DOS, DON'TS AND DUKE
Bravo to Curry Kirkpatrick for setting student values straight in the cover story on David Robinson of Navy in your special college basketball issue (The Mightiest Middle, Nov. 19). Austin Murphy's article Animal House, in the same issue, provided a fine picture of what a host audience for a college sports event shouldn't be. It has been a long time since a sports magazine has so well defined what to admire and what to scorn in the college arena.
MAURA C. WOLF
Old Tappan, N.J.
As two of the "animals" of Duke University, we revel in the attention given us Dukies for our sometimes unruly enthusiasm. Given the intense academic pressure at Duke, no opportunity for its students to voice their collective support in a clever, albeit rambunctious, way is ever missed. Although we offend coach Dean Smith, of University of North Carolina fame, our bestial behavior is nothing more than a powerful statement of our loyalty to the team and coach Mike Krzyzewski.
W. CLARK GOODMAN
No account of the antics of the wild and crazy Duke students would be complete without a mention of their favorite target: alumnus Lefty Driesell. Lefty got the full treatment, be it the obligatory skinhead wigs or the chant of "499, 499..." as he tried in vain to beat the Blue Devils for his 500th intercollegiate victory on Feb. 9, 1985. The "Lefthander" will be missed by the Duke Animals.
CHARLIE HALLORAN JR.
PORTRAIT OF KNIGHT (CONT.)
There is no coach in the game more dedicated to his team than Bob Knight ('You Love Him And You Hate Him', Nov. 19). He preaches good hard-nosed basketball, and he demonstrates this through his actions. I played in high school for a coach with methods very similar to Knight's, and never have I met a man who cared more for his team as players and as people.

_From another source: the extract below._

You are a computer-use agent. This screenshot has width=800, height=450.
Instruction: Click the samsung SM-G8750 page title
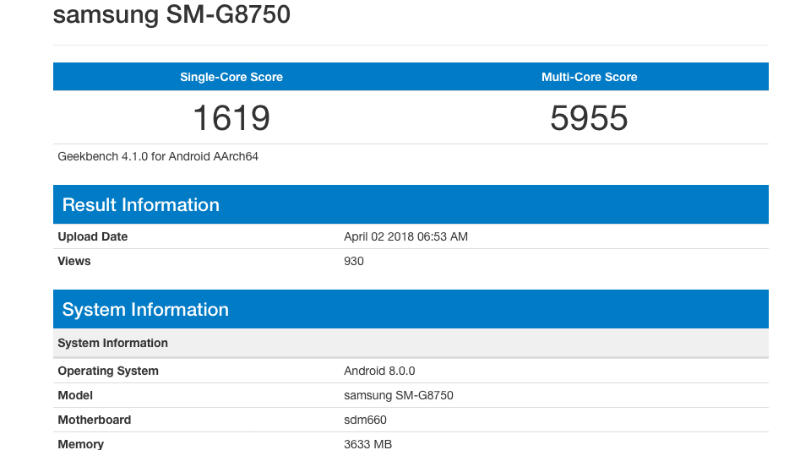[173, 16]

A few quotes taken from heated practice sessions cannot dent my image of Knight. I hope that he will be around for many years, and that others will learn from his example.
Judging by his vocabulary, Knight has no respect for God, himself or anyone else, which leaves him very shallow personally.
Why do parents subject their sons to four years with this jerk?
In COLLEGE FOOTBALL (Nov. 24), I am quoted as saying that Vice-President Bush wanted no "foo-foo" accompanying his football visit to Notre Dame. Because I have a hard-earned reputation for literacy, let it be noted that the word I used was "froufrou."
Notre Dame University
South Bend, Ind.
•Our source for this one was Chicago Tribune columnist Skip Myslenski, who thought he had faithfully recorded the quote the way Conklin uttered it. But we thank Conklin for setting the record straight; surely Bush would not have bothered to disclaim any interest in a fool or ninny, the first definition of foo-foo in Webster's III. At the same time, we suspect that the Vice-President was not ruling out a rustling of skirts, the first definition of froufrou. On the other hand, what he perhaps did eschew was "fussy details or showy accessories and amenities esp. in a social setting."—ED.
HELL ON WHEELS
Yes, the Duke students are very clever (Animal House, Nov. 19); they also have an affectionate relationship with many of the people who visit Cameron Indoor Stadium. Former Maryland coach Lefty Driesell used to autograph fake bald heads. Brent Musburger wore a BOG (Bunch of Guys) cap and Al McGuire fed peanuts to the "animals." Most of the top referees have developed a good rapport with the students.
On Feb. 17 the Duke and North Carolina women's basketball teams will play at Duke. The Duke fans are planning to fill Cameron Indoor Stadium with the largest crowd in the state ever to watch a women's basketball game. The proceeds from the game will benefit the Ronald McDonald Houses in Durham and Chapel Hill. Duke's basketball fans are the best in the world.
Ronald McDonald House
•And among the most driven. Before last year's men's game against UNC, even Duke University Transit got into the spirit—ED.
This is not a real bus destination; it's Duke's way of telling the Tar Heels where to get off.